Google’s ‘Nested Learning’ paradigm could solve AI’s memory and continual learning problem

November 22, 2025

Google researchers have introduced an innovative AI framework designed to address a critical shortcoming in contemporary large language models (LLMs): their inability to update or expand their knowledge base after the initial training phase. This novel approach, termed Nested Learning, reconceptualizes model training as a hierarchy of interlinked optimization challenges rather than a singular, linear process. The team suggests that this multi-tiered optimization can unlock more sophisticated learning algorithms, enhancing both in-context learning capabilities and memory retention.

To validate their theory, the researchers developed a new model named Hope, built upon the Nested Learning framework. Early testing reveals that Hope excels in language modeling, continual learning, and reasoning over extended contexts, indicating a promising path toward AI systems that dynamically adapt to evolving real-world scenarios.

Understanding the Memory Constraints of Large Language Models

Large language models revolutionized machine learning by reducing the need for meticulous feature engineering and domain-specific expertise. By training on massive datasets, these models autonomously learn complex representations. However, simply increasing model size or depth has not resolved persistent issues such as generalizing to unseen data, continual task learning, and avoiding suboptimal training outcomes.

These challenges spurred the development of foundational architectures that underpin today’s LLMs, marking a shift from narrowly focused models to versatile systems exhibiting emergent abilities through scaling.

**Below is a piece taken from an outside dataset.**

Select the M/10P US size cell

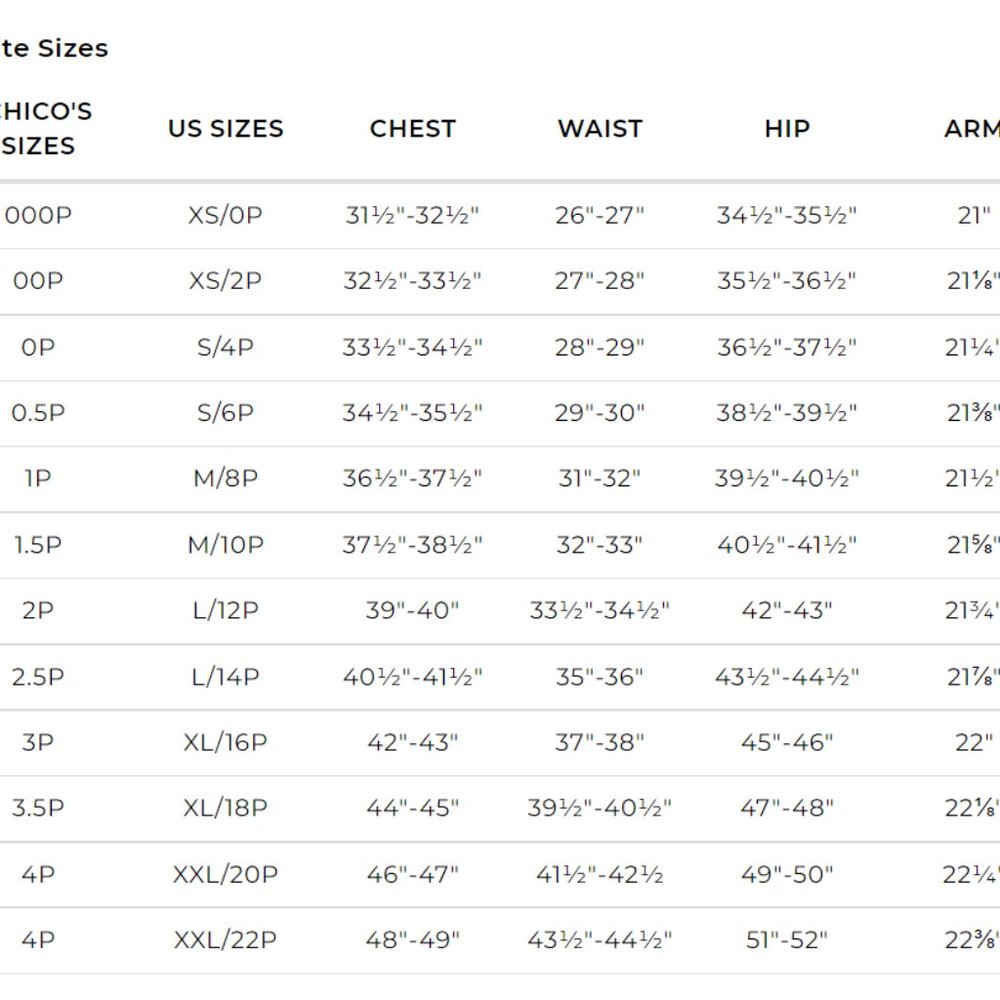click(225, 545)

Despite these advances, a fundamental limitation persists: once training concludes, LLMs remain static, unable to incorporate new knowledge or skills from ongoing interactions.

Currently, the only adaptable aspect of an LLM is its in-context learning, which allows it to respond based on information provided within the immediate prompt. This is akin to a person who can recall recent conversations but cannot form lasting memories. The model’s knowledge is confined to what was encoded during pre-training and the transient context window. When the conversation exceeds this window, earlier information is irretrievably lost.

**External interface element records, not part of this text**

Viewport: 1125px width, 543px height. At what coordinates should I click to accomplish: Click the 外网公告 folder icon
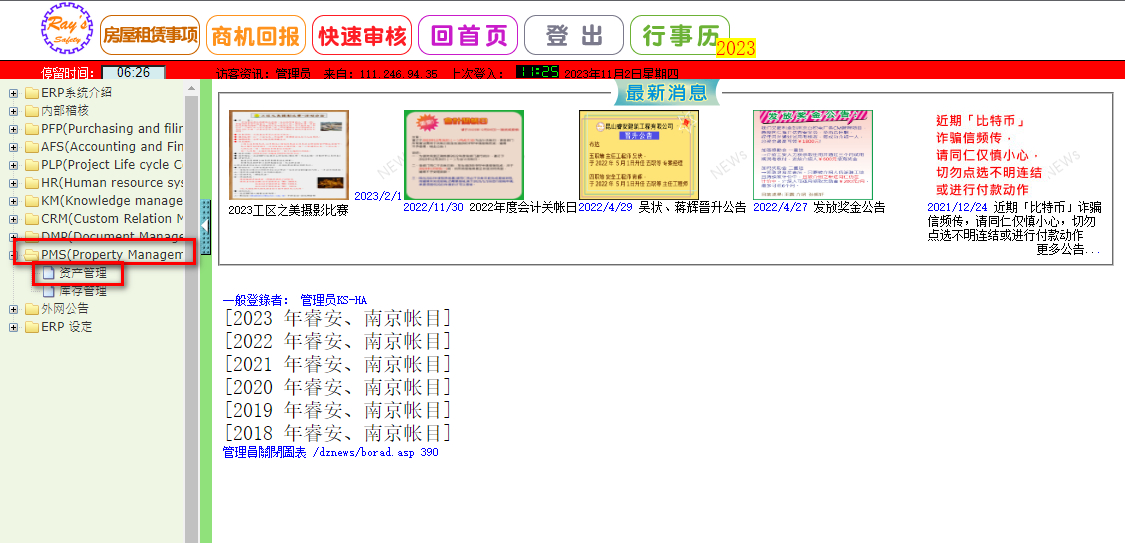[32, 309]
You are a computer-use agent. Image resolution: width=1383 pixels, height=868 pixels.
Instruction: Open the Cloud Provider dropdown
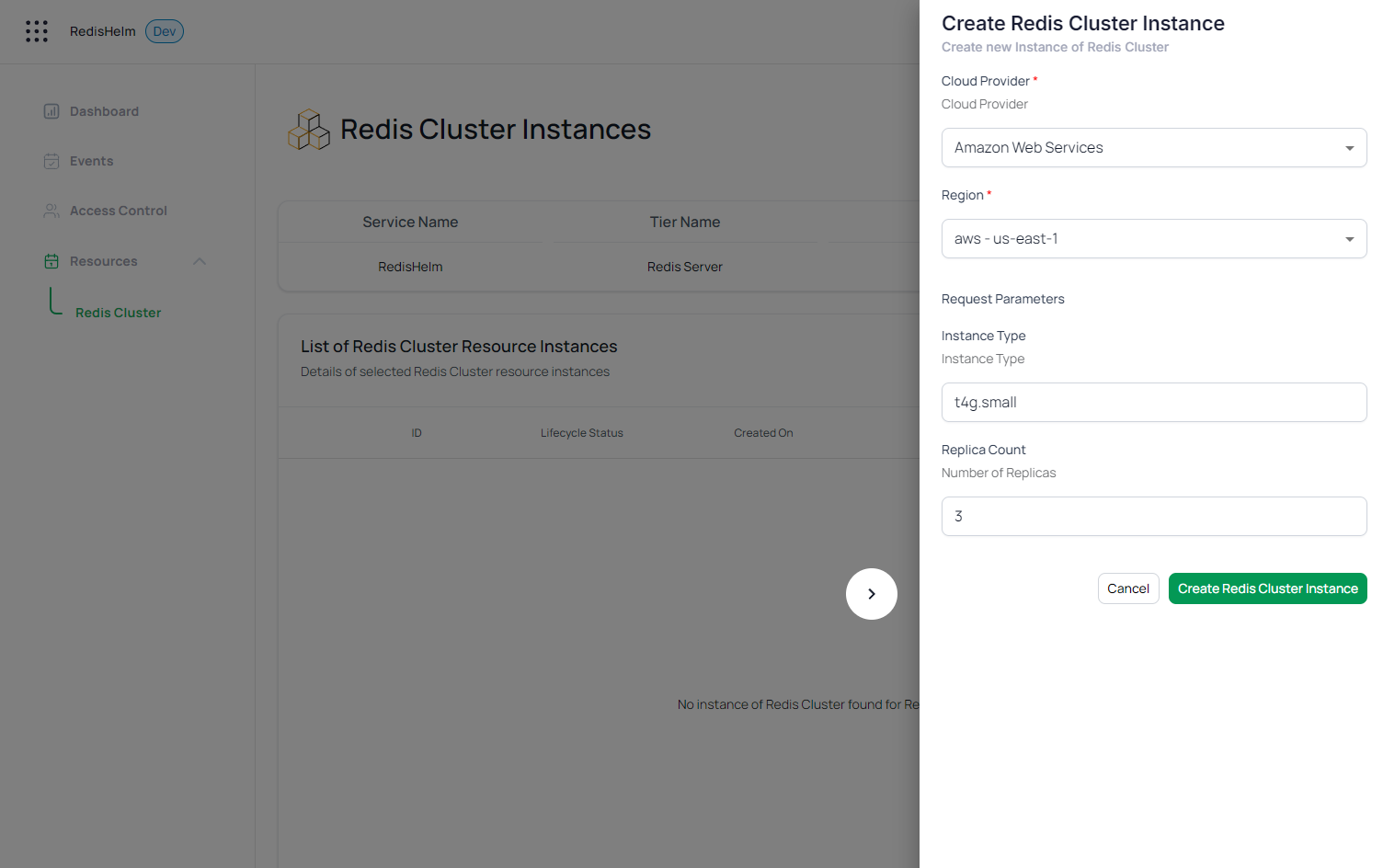tap(1153, 148)
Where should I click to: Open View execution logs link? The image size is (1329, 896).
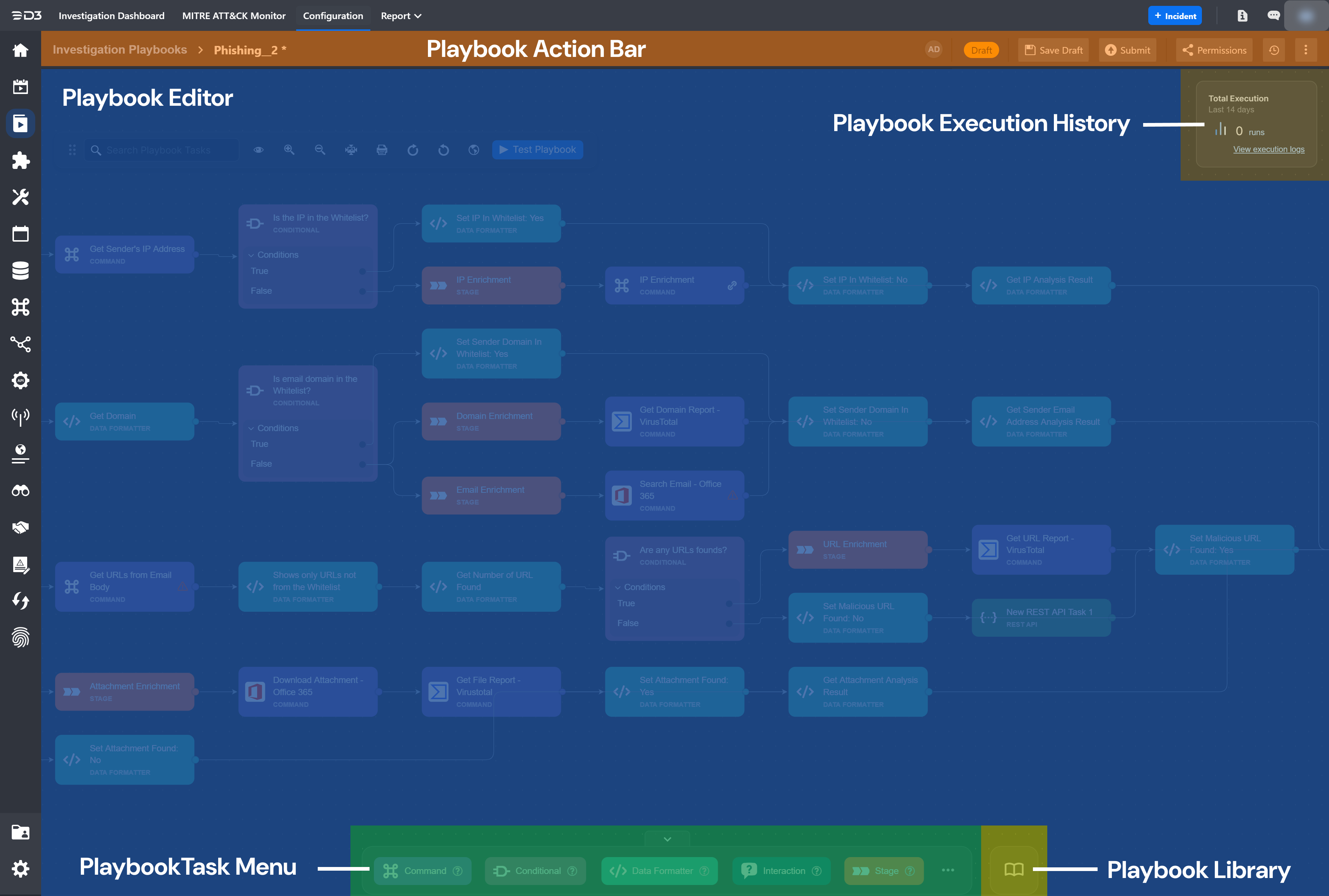point(1268,149)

This limitation arises because transformer-based LLMs lack mechanisms for “online” learning-where new information can be integrated into the model’s long-term parameters. The weights in the feed-forward layers remain fixed post-training, preventing the model from permanently acquiring new knowledge or skills from interactions. Consequently, any learning that occurs within the context window vanishes once it moves beyond that scope.

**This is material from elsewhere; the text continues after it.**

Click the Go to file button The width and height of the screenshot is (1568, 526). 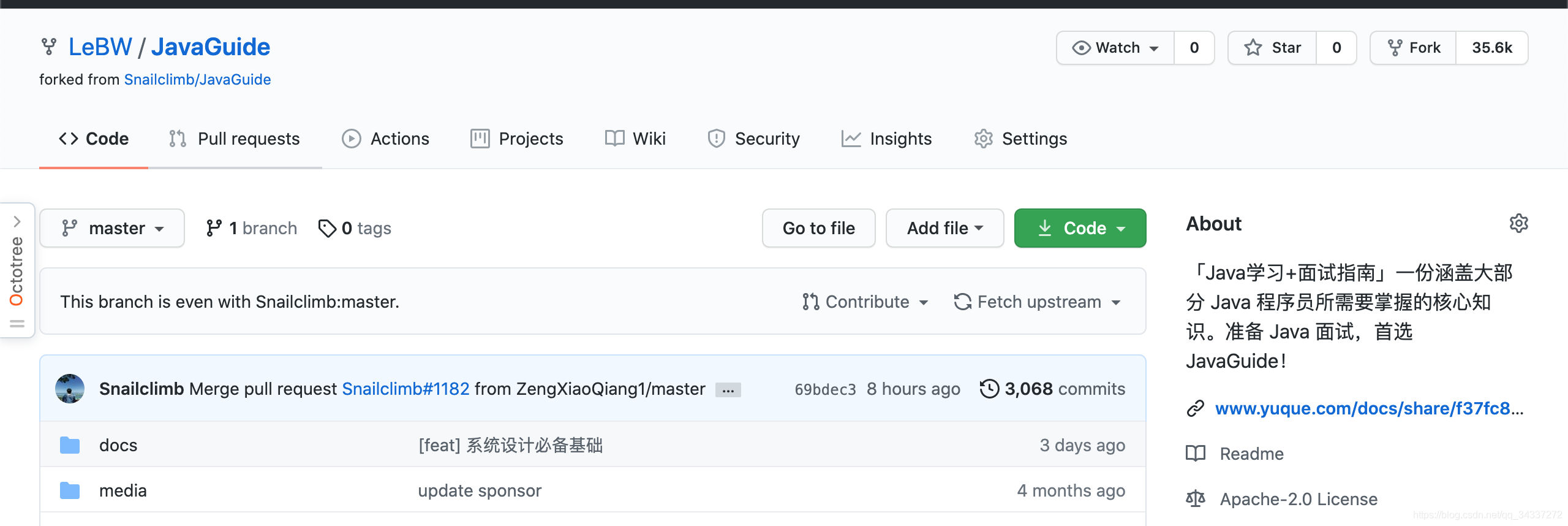[x=818, y=228]
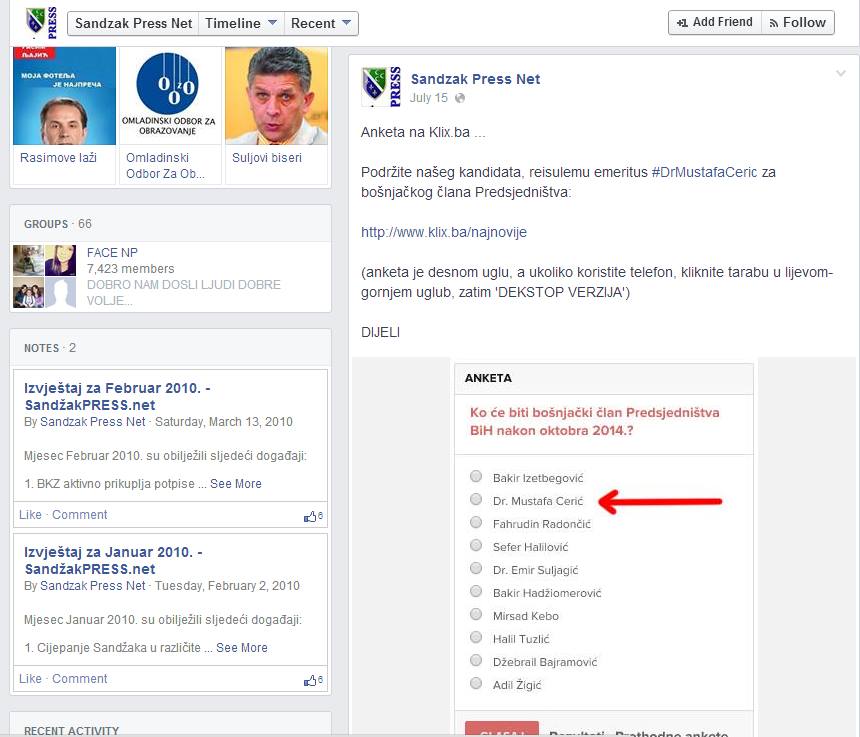Screen dimensions: 860x737
Task: Click thumbs-up count on Februar 2010 note
Action: pyautogui.click(x=313, y=516)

Nested Learning: A Multi-Level Optimization Framework

Nested Learning introduces a paradigm inspired by the brain’s ability to process information across multiple abstraction levels and timescales. Instead of viewing a machine learning model as a single continuous process, Nested Learning treats it as a system of interconnected learning problems optimized concurrently but at varying speeds. This contrasts with traditional approaches that separate model architecture from the optimization algorithm.

Within this framework, training is conceptualized as building an “associative memory”-the capacity to link and retrieve related information. The model learns to associate each data point with a local error signal, reflecting how unexpected that input is. Even core components like the attention mechanism in transformers can be interpreted as associative memory modules that map relationships between tokens. By assigning distinct update frequencies to different components, these nested optimization tasks form hierarchical levels, which constitute the essence of Nested Learning.

Hope: Advancing Continual Learning with a Hierarchical Memory System

Applying these principles, the researchers created Hope, an architecture embodying Nested Learning. Hope evolves from a prior model designed to mitigate transformer memory limitations but extends it by introducing a “Continuum Memory System” (CMS). Unlike its predecessor, which operated with only two memory update speeds, Hope’s CMS supports an unlimited number of memory banks, each updating at its own pace.

This design allows rapid memory banks to process immediate inputs, while slower banks consolidate abstract knowledge over extended periods. The model effectively self-optimizes its memory through a recursive loop, theoretically enabling infinite layers of learning and memory consolidation.

Hope’s performance on diverse language modeling and reasoning benchmarks is impressive. It achieves lower perplexity-a key metric indicating better prediction and coherence-and higher accuracy than both standard transformers and advanced recurrent models. Notably, Hope excels in long-context “Needle-In-Haystack” tasks, where it must identify and utilize specific information buried within extensive text, demonstrating the CMS’s efficiency in managing lengthy sequences.

Hope’s approach aligns with other recent efforts to enhance AI memory and reasoning. For example, Sapient Intelligence’s Hierarchical Reasoning Model (HRM) employs a layered architecture to improve reasoning efficiency, while Samsung’s Transformer Reasoning Model (TRM) refines HRM’s design to boost performance and efficiency.

Despite its promise, Nested Learning faces hurdles similar to those encountered by other advanced architectures. Current AI hardware and software ecosystems are heavily optimized for conventional deep learning and transformer models, making widespread adoption of Nested Learning challenging. Nevertheless, if successfully integrated, this paradigm could revolutionize LLMs by enabling continuous learning-a critical feature for enterprise applications where data, environments, and user demands evolve rapidly.